• EXERCISE: The reply should hold nothing except the lines from the one with "Launch the application" through the end of the entries, duplicated exactly and with no pictures.

• INPUT RECORDS:
★ ★ ★ ★
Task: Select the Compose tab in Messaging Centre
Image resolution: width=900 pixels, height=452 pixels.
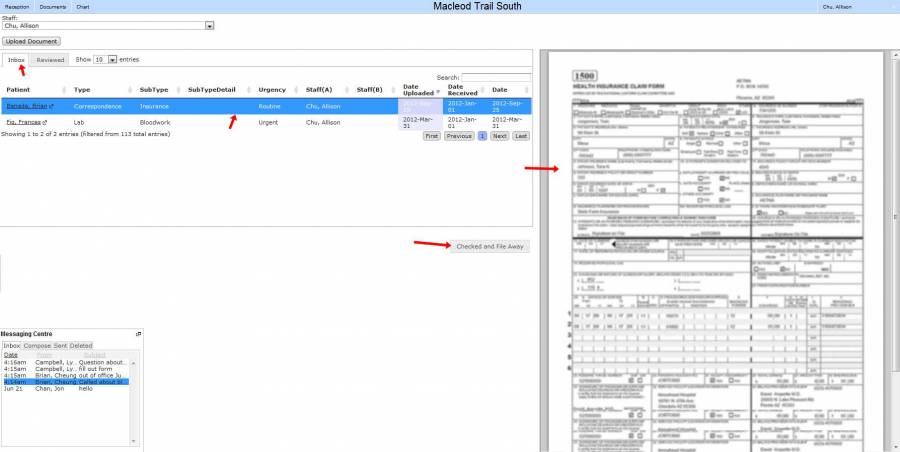Action: pos(37,345)
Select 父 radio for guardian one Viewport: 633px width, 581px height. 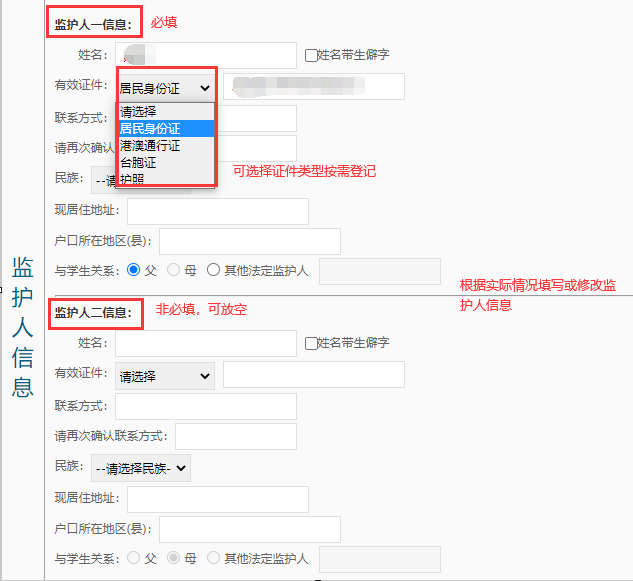pos(134,270)
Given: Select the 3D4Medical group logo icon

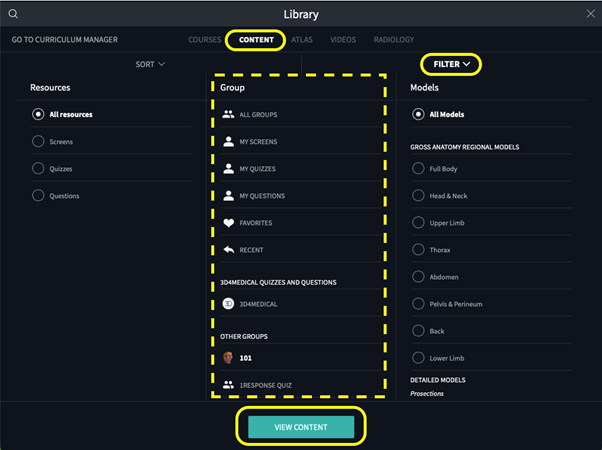Looking at the screenshot, I should (228, 303).

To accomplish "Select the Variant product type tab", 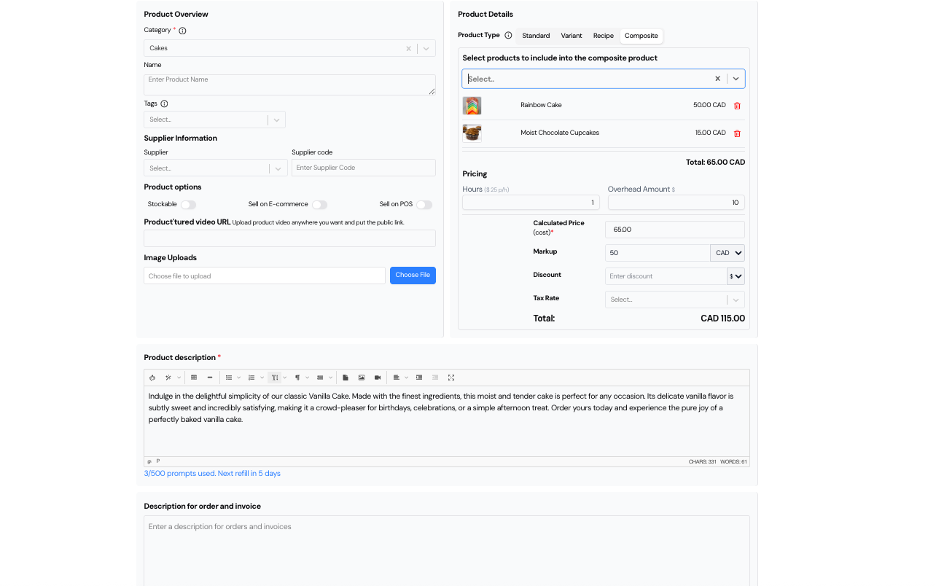I will [571, 35].
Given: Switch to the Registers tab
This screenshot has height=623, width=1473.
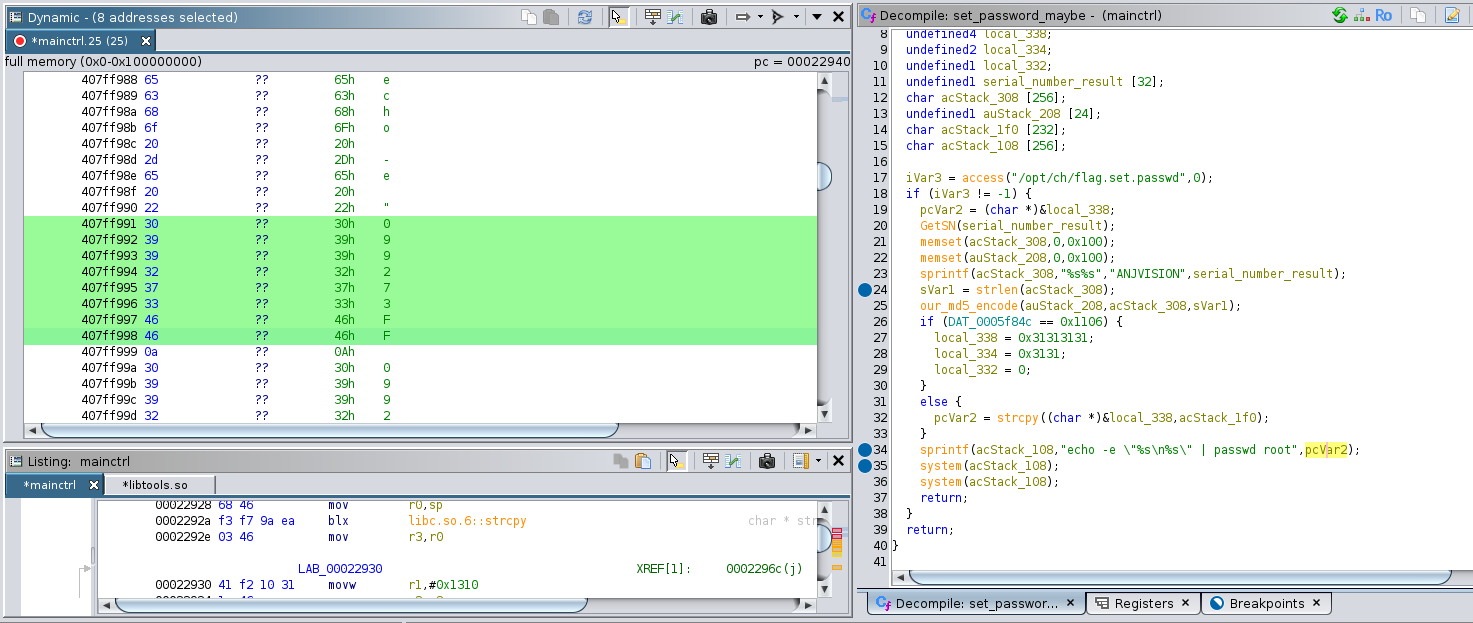Looking at the screenshot, I should [1143, 603].
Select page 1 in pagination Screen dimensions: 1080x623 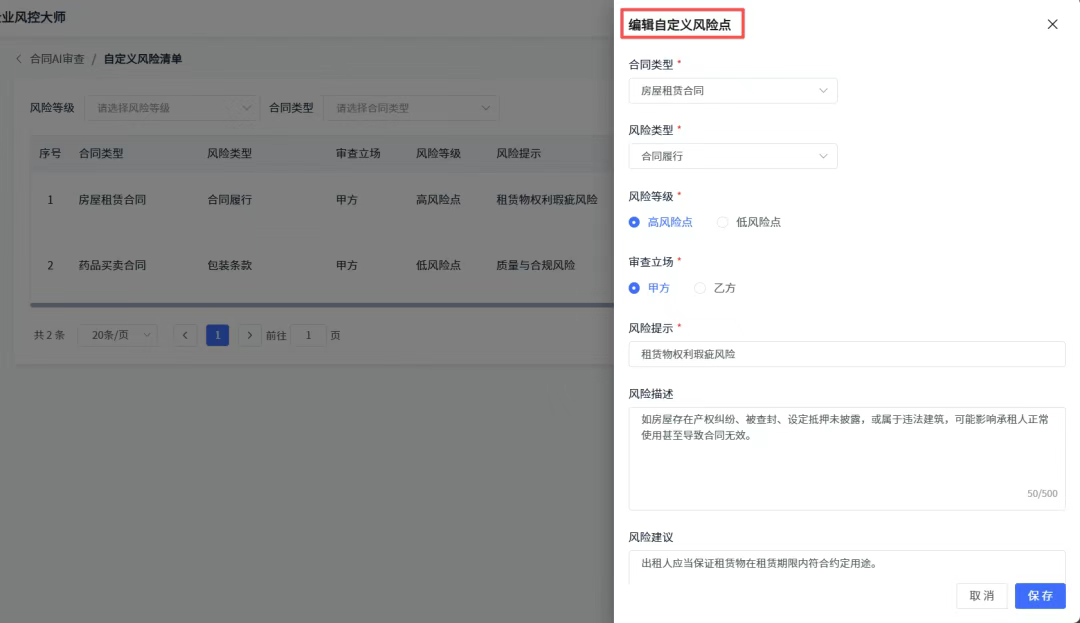pos(217,335)
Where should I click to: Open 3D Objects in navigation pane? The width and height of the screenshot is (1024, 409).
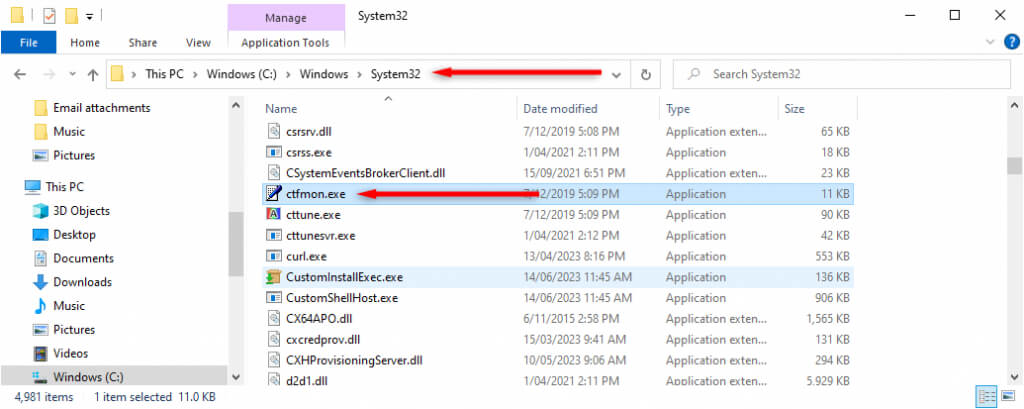pos(81,211)
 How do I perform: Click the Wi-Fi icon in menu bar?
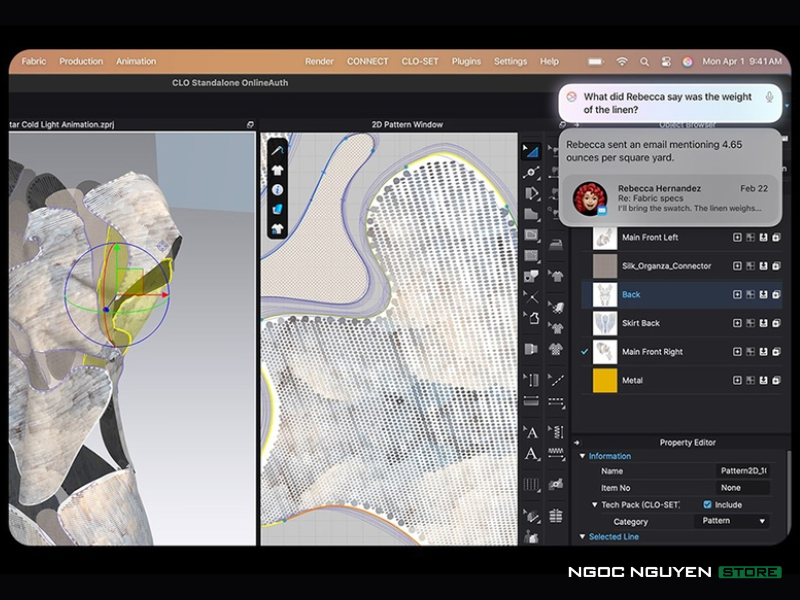(622, 61)
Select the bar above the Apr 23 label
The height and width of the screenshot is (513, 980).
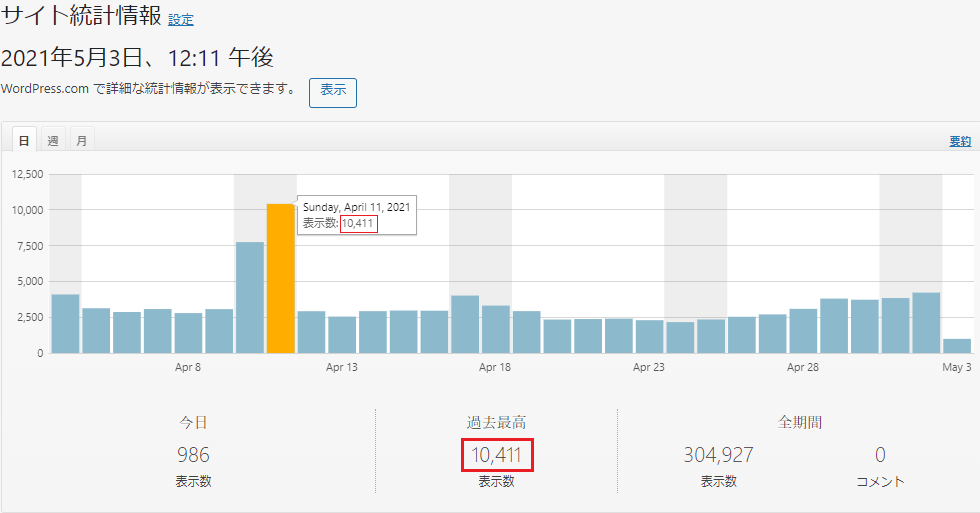[x=650, y=337]
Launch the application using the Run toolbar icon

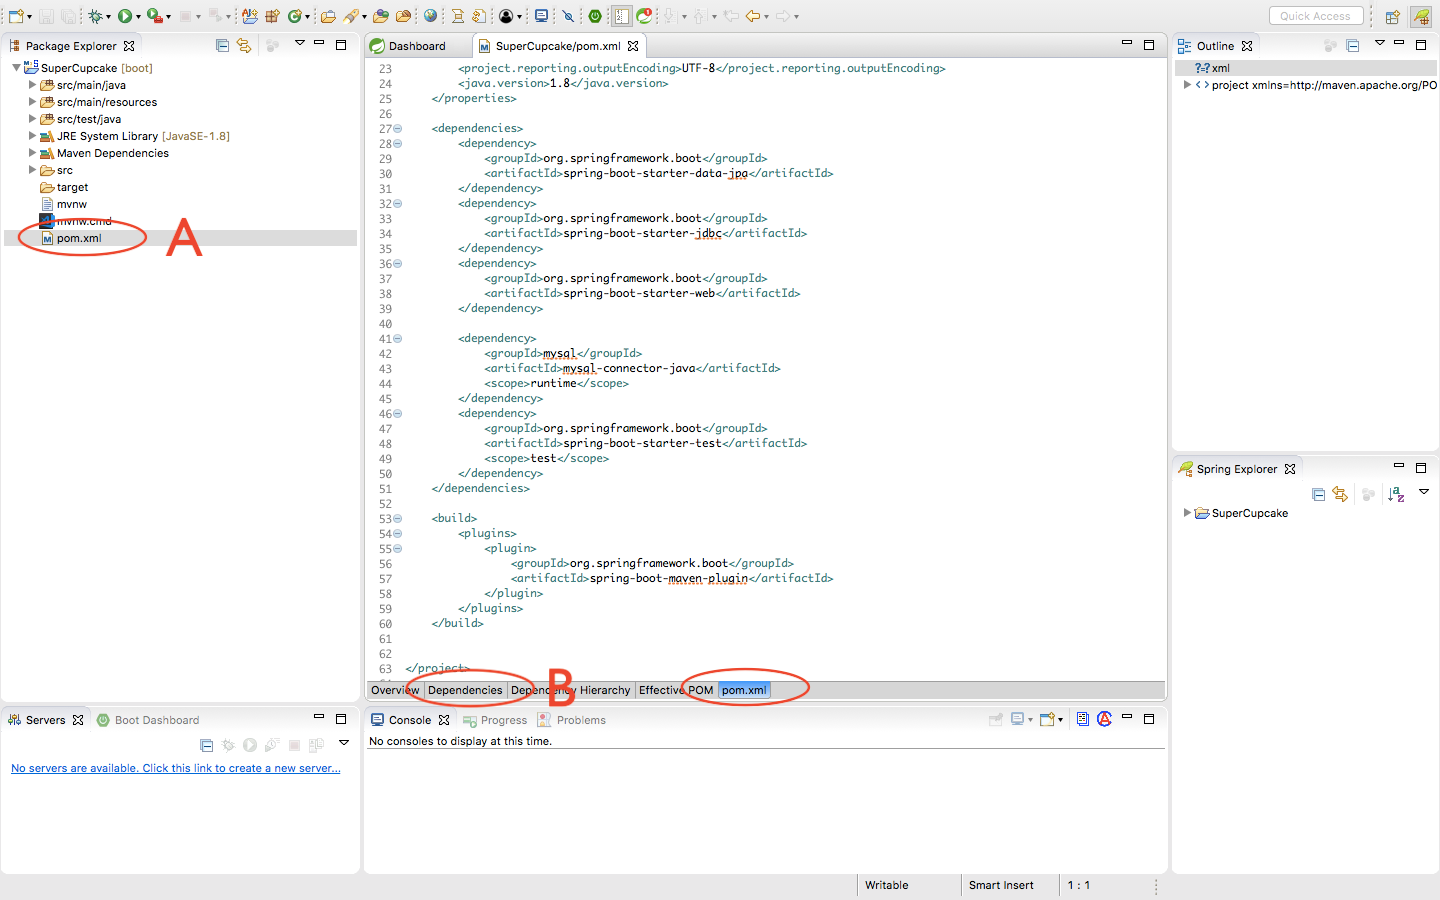click(125, 16)
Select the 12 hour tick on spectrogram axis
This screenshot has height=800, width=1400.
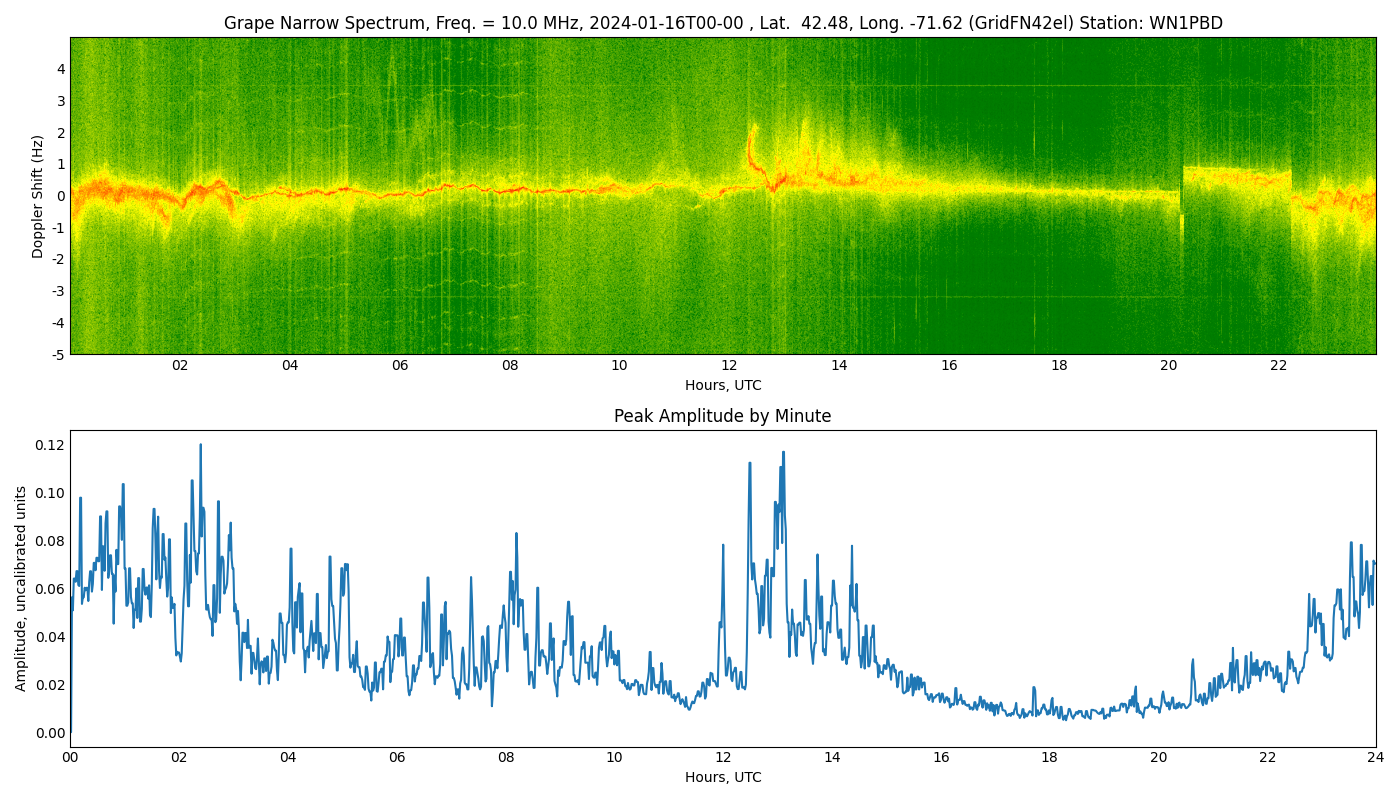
★ ★ ★ ★
• TASK SOLUTION:
Launch the application using the Run toolbar icon

click(125, 16)
Select the 12 hour tick on spectrogram axis
This screenshot has height=800, width=1400.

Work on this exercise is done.